- **PROBLEM TO WORK ON**: Could you print exactly the lines of the listing below, starting at the line that has "Click name field of Add new signal row" and ending at the line that has "The height and width of the screenshot is (720, 1280).", and only those lines?
****************************************
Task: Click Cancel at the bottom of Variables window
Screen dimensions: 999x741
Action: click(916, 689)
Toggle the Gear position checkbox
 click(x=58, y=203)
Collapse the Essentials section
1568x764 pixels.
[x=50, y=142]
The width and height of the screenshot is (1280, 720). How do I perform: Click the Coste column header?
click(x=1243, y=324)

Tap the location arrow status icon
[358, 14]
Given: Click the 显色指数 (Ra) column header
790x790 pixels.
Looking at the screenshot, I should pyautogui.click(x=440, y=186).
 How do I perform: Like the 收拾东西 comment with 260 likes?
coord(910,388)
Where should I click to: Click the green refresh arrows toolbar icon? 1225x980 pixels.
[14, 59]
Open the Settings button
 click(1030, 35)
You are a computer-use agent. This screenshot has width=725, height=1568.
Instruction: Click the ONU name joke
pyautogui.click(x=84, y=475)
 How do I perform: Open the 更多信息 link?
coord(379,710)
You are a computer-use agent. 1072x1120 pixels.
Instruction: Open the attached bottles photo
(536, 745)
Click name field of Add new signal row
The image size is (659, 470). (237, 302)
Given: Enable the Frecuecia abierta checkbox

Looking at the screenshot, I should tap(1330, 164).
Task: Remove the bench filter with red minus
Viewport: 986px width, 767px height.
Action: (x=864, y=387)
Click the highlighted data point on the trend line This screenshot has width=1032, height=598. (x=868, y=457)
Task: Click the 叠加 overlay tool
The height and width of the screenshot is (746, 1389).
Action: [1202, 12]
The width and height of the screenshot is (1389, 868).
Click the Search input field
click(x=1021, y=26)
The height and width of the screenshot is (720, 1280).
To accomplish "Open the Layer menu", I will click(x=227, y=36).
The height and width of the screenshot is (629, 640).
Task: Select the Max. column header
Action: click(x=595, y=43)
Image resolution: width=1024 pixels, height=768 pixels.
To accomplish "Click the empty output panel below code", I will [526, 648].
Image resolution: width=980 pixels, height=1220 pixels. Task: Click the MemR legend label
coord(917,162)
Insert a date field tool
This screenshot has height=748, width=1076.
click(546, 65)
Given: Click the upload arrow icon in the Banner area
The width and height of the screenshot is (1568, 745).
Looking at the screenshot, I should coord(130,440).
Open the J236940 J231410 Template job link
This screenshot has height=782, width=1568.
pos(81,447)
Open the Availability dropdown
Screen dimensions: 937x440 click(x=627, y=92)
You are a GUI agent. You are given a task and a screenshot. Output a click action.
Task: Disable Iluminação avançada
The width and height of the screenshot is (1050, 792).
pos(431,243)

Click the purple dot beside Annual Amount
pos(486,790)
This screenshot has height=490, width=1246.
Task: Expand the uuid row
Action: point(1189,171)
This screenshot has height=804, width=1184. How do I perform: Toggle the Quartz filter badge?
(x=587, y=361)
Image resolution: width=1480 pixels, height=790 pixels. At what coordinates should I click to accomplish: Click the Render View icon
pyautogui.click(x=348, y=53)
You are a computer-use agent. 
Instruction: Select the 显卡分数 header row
****************************************
- **EXPECTED ANSWER**:
Click name field of Add new signal row
The image size is (659, 470). (237, 302)
Given: Enable the Frecuecia abierta checkbox

Looking at the screenshot, I should tap(1330, 164).
Task: Remove the bench filter with red minus
Viewport: 986px width, 767px height.
Action: (x=864, y=387)
Click the highlighted data point on the trend line This screenshot has width=1032, height=598. (x=868, y=457)
Task: Click the 叠加 overlay tool
The height and width of the screenshot is (746, 1389).
Action: [1202, 12]
The width and height of the screenshot is (1389, 868).
Click the Search input field
click(x=1021, y=26)
The height and width of the screenshot is (720, 1280).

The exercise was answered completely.